Why is it that by April, that sweater you unwrapped during the holidays has those pesky pills under the arms and along the sides? Pilling occurs when fibers break down, separate, and then clump together in little balls. Pilling can occur on wool, cotton, cashmere, even polyester garments, usually at a point where two fabrics rub together.
To prevent pilling, turn a sweater inside out before washing, on the gentle cycle or by hand, using a detergent that rinses clean and does not contain any dyes. Air-drying a sweater by laying it flat is best. Here’s how to make sure it doesn’t stretch: After washing, lay the wet sweater on a flat towel. Roll up the towel and sweater from the edge closest to you, like a jellyroll. This squeezes out excess water.

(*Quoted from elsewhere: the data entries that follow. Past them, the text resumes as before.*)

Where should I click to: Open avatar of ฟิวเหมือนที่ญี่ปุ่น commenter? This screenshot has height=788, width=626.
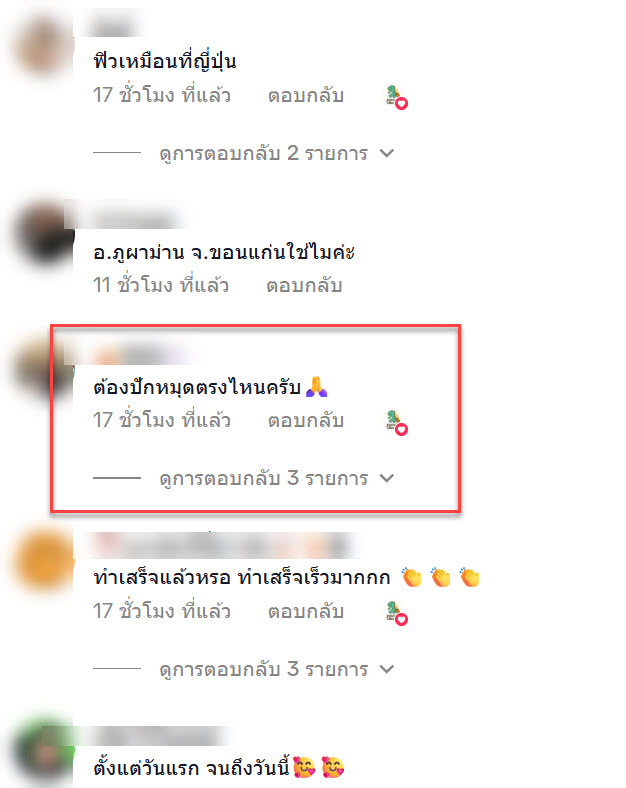pyautogui.click(x=44, y=46)
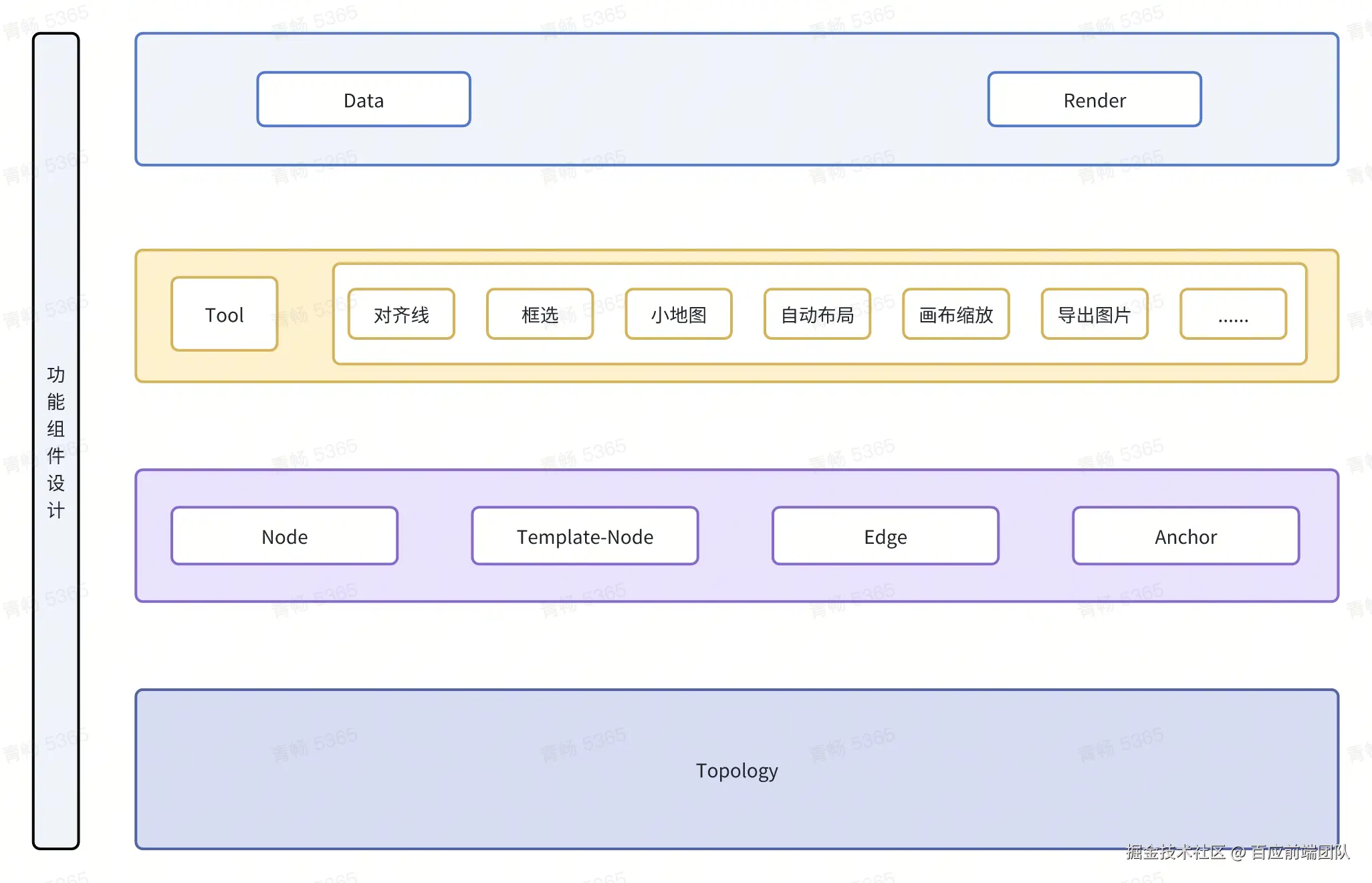
Task: Click the yellow Tool layer background
Action: [x=305, y=355]
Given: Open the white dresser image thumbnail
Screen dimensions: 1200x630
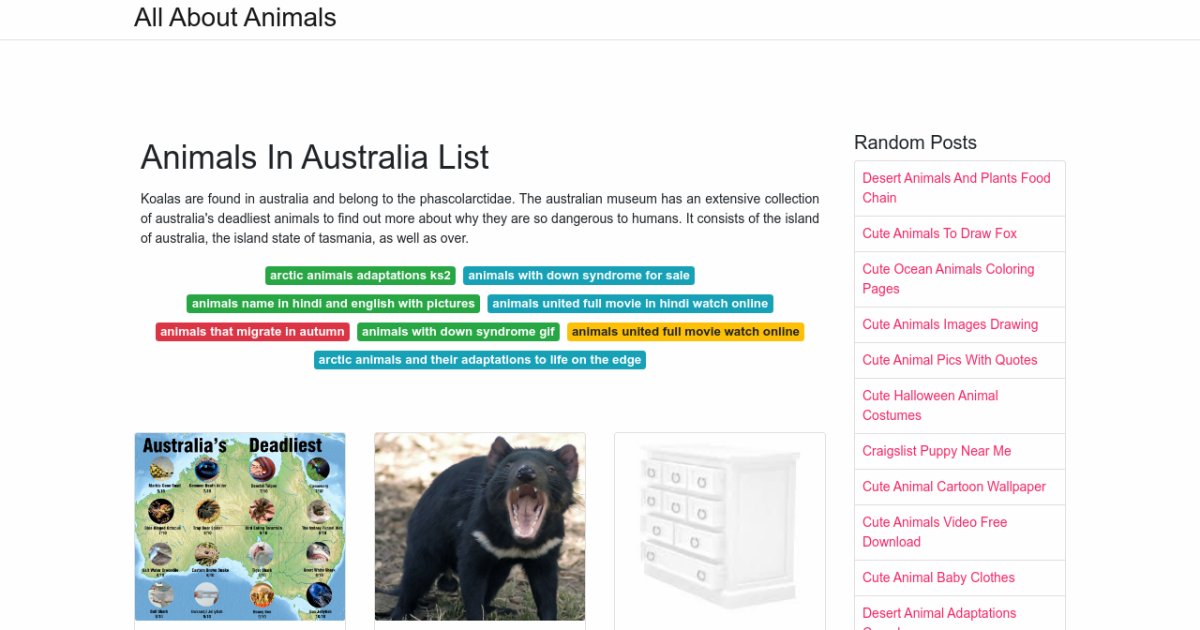Looking at the screenshot, I should point(720,526).
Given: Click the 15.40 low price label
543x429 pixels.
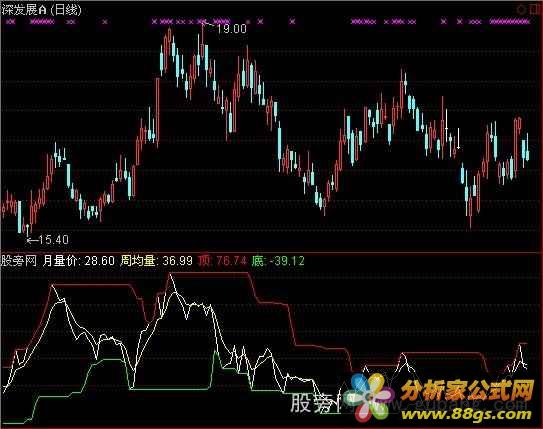Looking at the screenshot, I should click(x=53, y=240).
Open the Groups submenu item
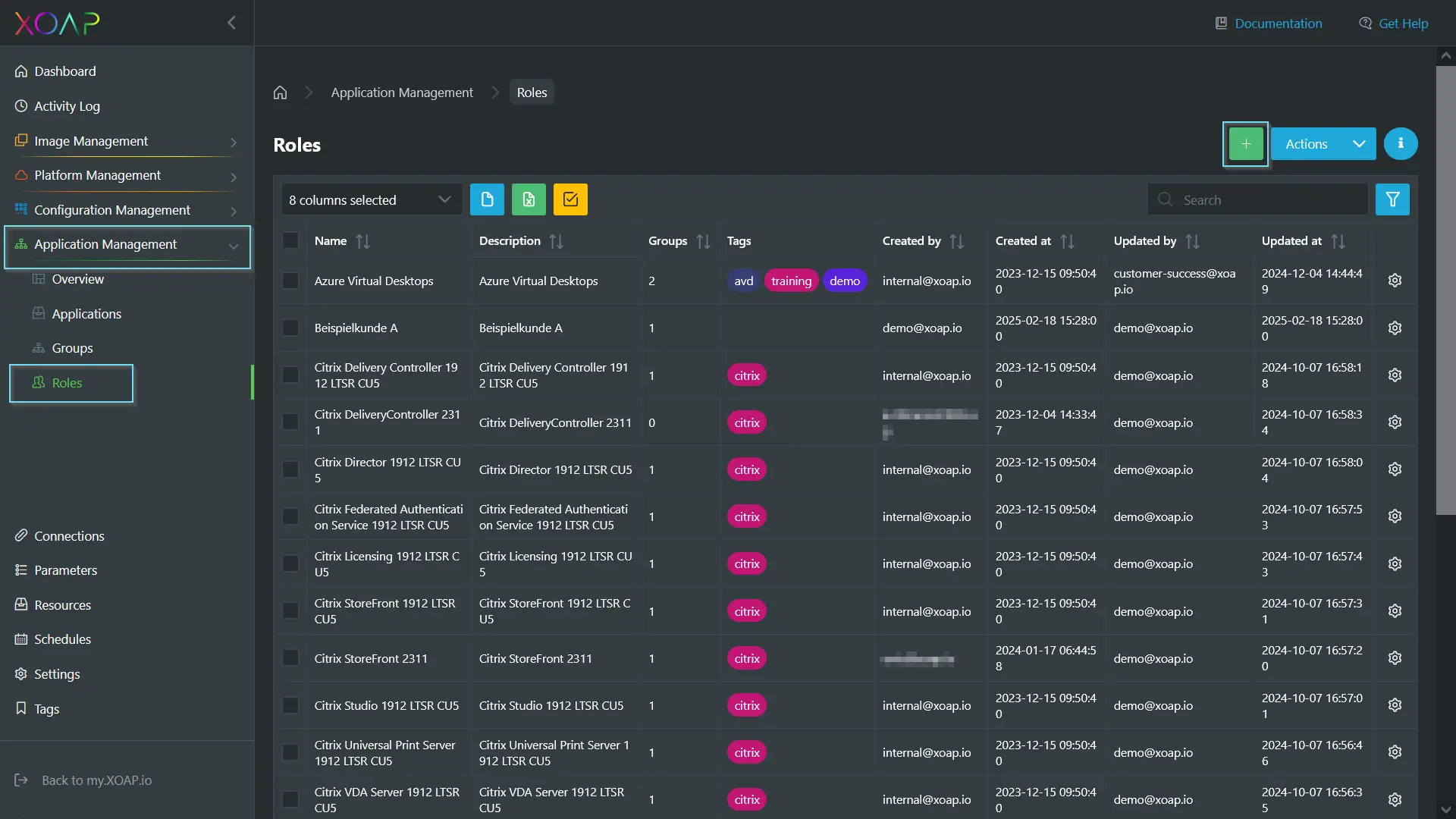This screenshot has width=1456, height=819. tap(72, 348)
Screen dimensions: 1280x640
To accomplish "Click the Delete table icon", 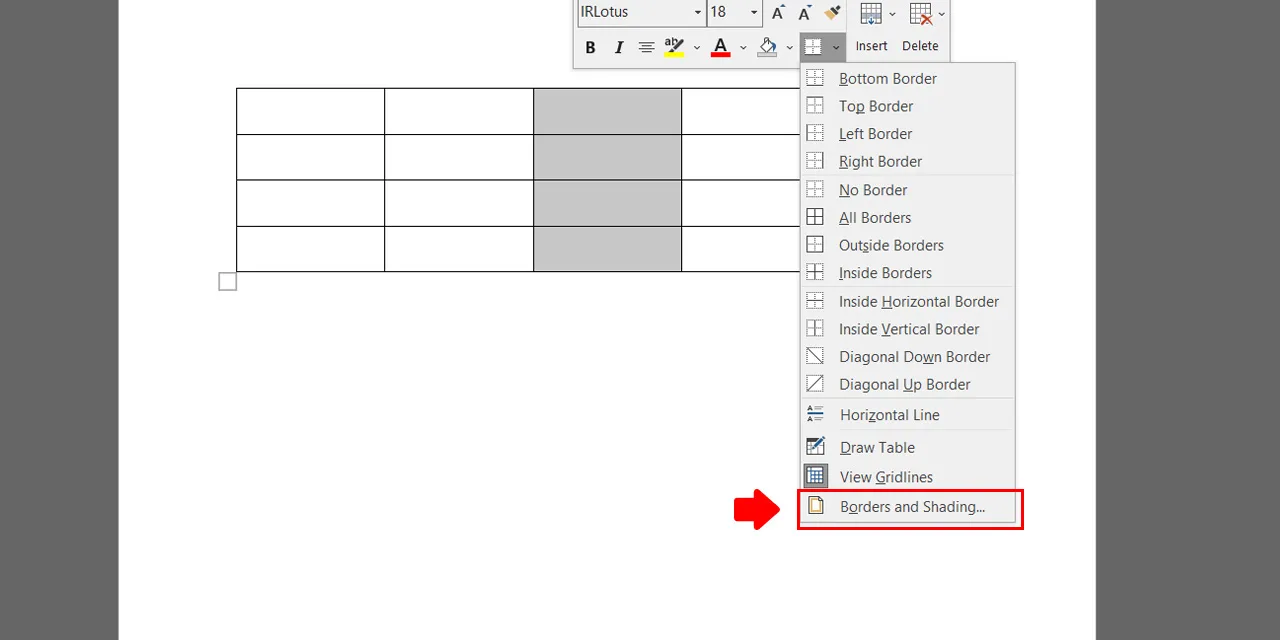I will 920,27.
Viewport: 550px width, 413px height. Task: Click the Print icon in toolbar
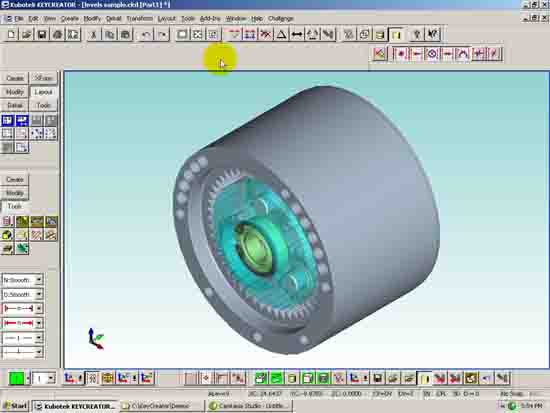pos(58,34)
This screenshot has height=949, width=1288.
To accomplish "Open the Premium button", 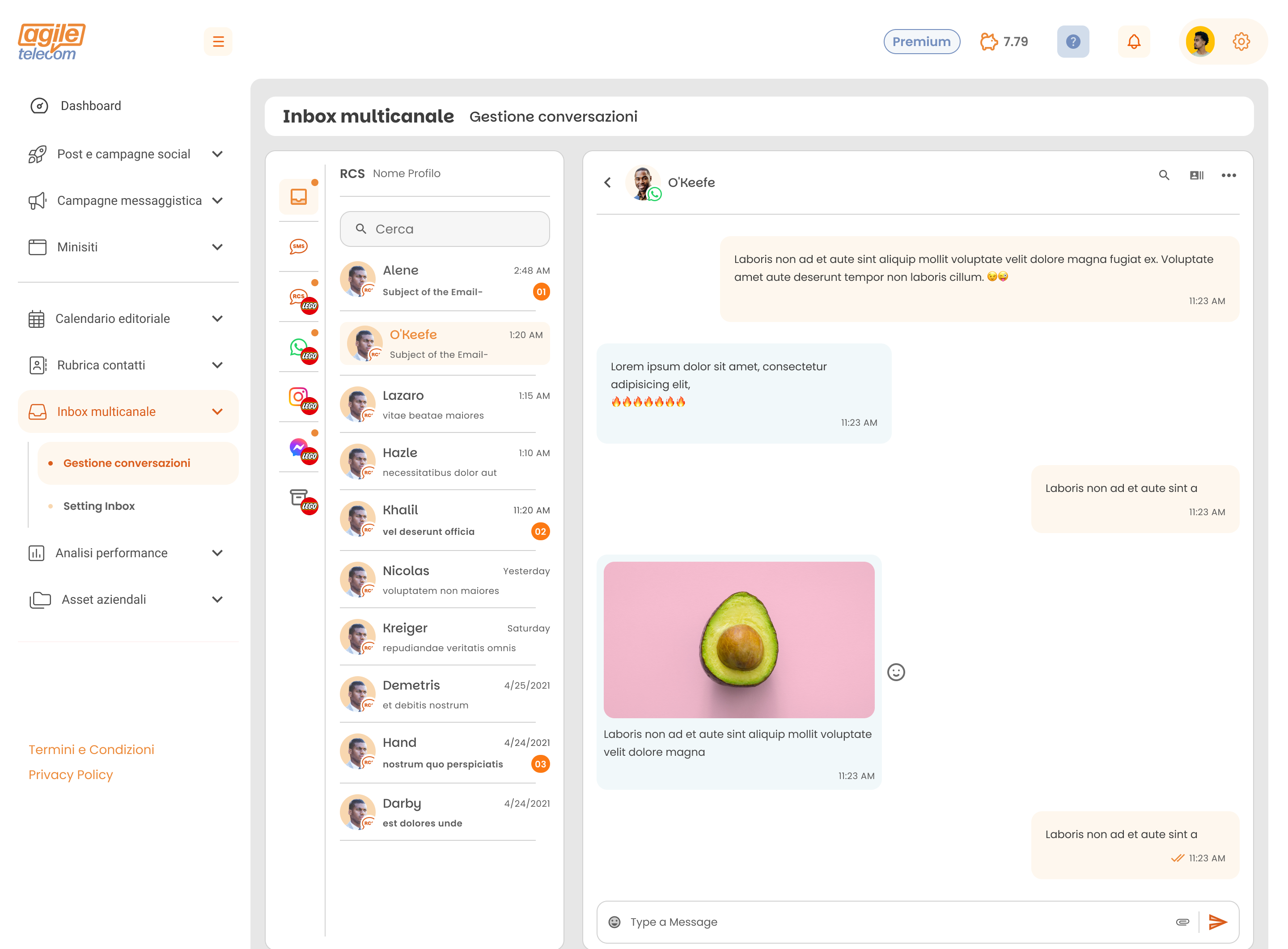I will point(921,41).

Unroll the towel, lift the sweater off, and lay it flat on a dry towel. Be sure to carefully bring the sweater to its original shape.
If you already have pills on a sweater, you’ll have to be patient and remove them one at a time. Place the garment on a flat surface and then use either a small pair of scissors or a razor blade to carefully remove the pills. If you’re worried about damaging the sweater, you can be resourceful and use something that will lift the pills from the garment, such as a fine-tooth comb, pumice stone, or even a fruit zester. There are also special gadgets that are designed to remove pills with no threat of harming the garment’s fibers. Consider buying a sweater comb or a battery-operated electric fabric shaver, a hand-held device that generally sells for less than $20. It will come in handy not just for sweaters but for pills that build up on wool blankets and throws, towels, furniture, even the dog’s bed. It can also safely remove pet hair, loose threads, and lint, keeping fabrics and garments looking like new.